LeCAR-Lab / human2humanoid

[IROS 2024] Learning Human-to-Humanoid Real-Time Whole-Body Teleoperation. [CoRL 2024] OmniH2O: Universal and Dexterous Human-to-Humanoid Whole-Body Teleoperation and Learning
https://omni.human2humanoid.com/
240 stars 11 forks source link

Question about the Gait #17

Open zengweishuai opened 2 days ago

zengweishuai commented 2 days ago

Hi, thanks for your great work again!

After training the privileged policy and the distilled policy, I notice that the gait of the humanoid robot seems a little weird. To be specific, when it tries to walk forward, there is only one leg trying to follow the reference motion while the other falls behind as if the robot were lamp.

The checkpoint I use is 25000 for privileged policy and 18000 for distilled policy.

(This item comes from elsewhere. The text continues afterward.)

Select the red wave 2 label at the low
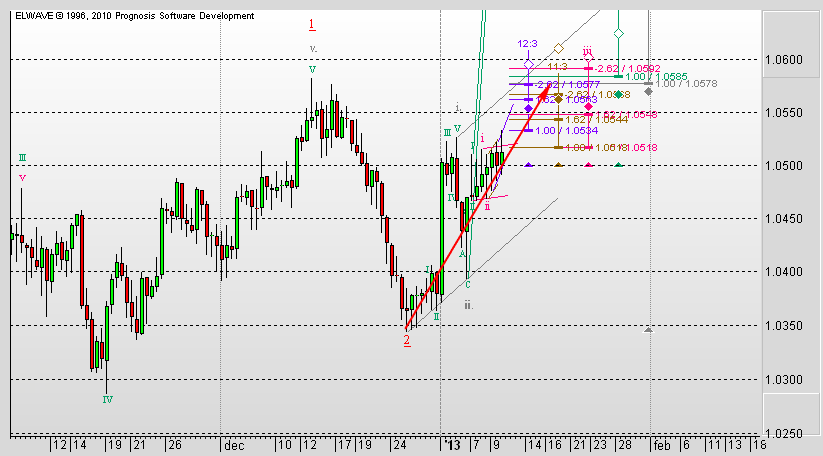Image resolution: width=823 pixels, height=456 pixels. (406, 340)
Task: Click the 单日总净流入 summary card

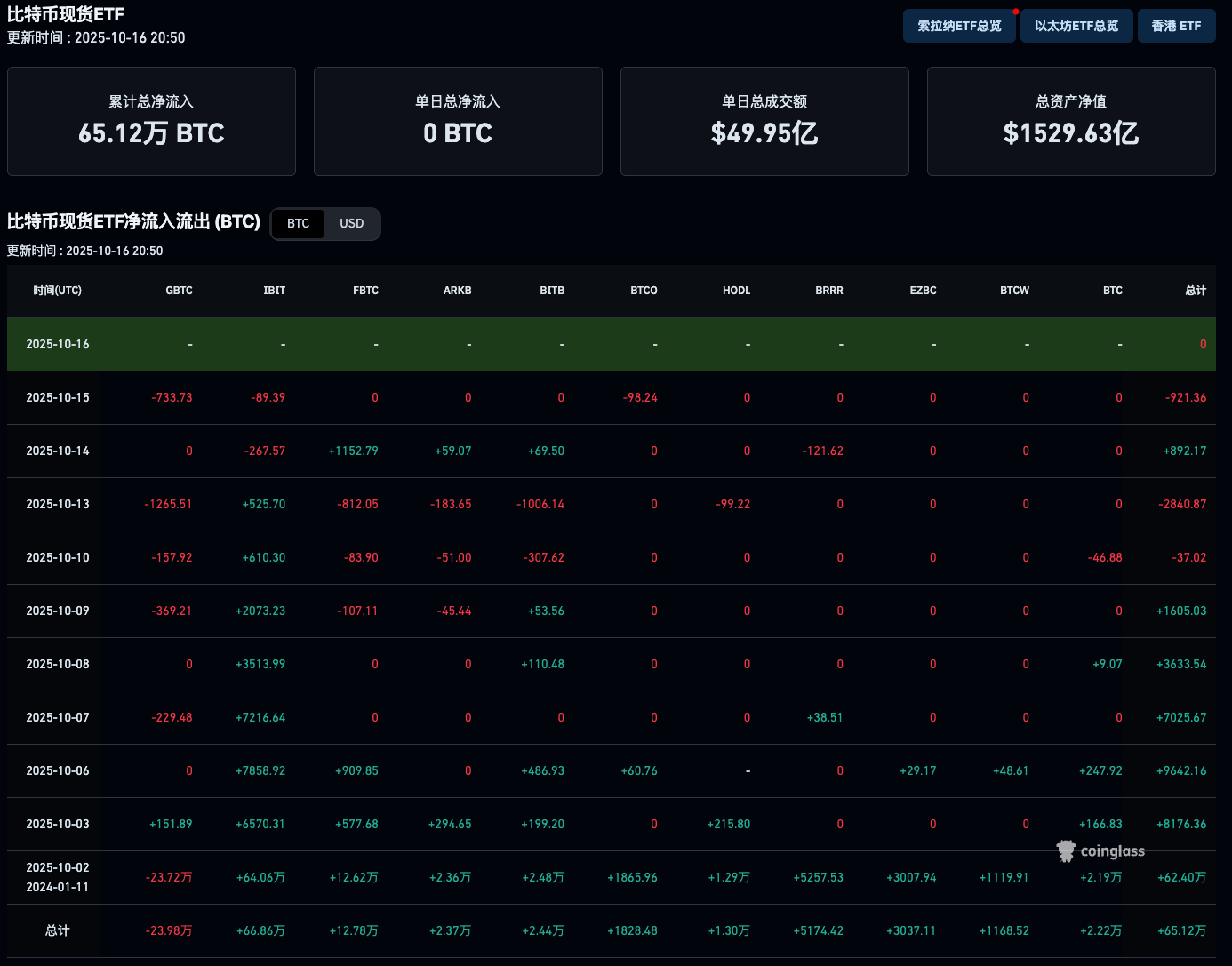Action: (458, 122)
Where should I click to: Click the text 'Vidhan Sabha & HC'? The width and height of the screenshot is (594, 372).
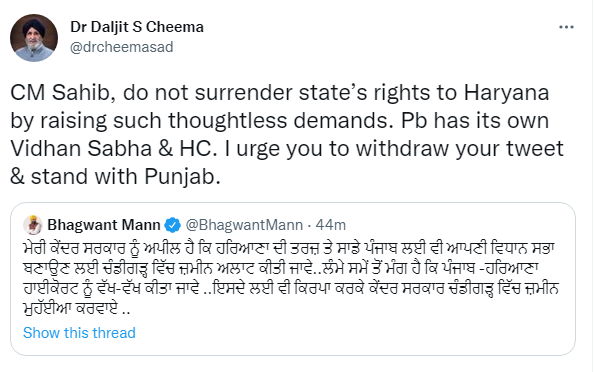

Can you share some clues why this may happen? I am sorry for my disturbance. Expect your reply!

TairanHe commented 1 day ago

do you mind share a video/gif for the gait you are refering to? 25000 for privileged policy might not be enough. Try 100000iters and train with the default reward/curriculum

zengweishuai commented 1 day ago

Hi @TairanHe, thanks for your reply!

There is a gif describing the situation I've encountered when selecting the 26500 checkpoints for the privileged policy:

priv_3

The reason why I choose such checkpoint is that I notice in the reward result graph, the reward would decline after about 1.5M steps. So I choose a checkpoint between 1M steps and 1.5M steps (between checkpoint 25000 and 35000). Is the training graph correct? The graph is attached below:

result

The default reward you've mentioned refers to using the rewards_base.yaml to train?

Thanks again for your quick reply!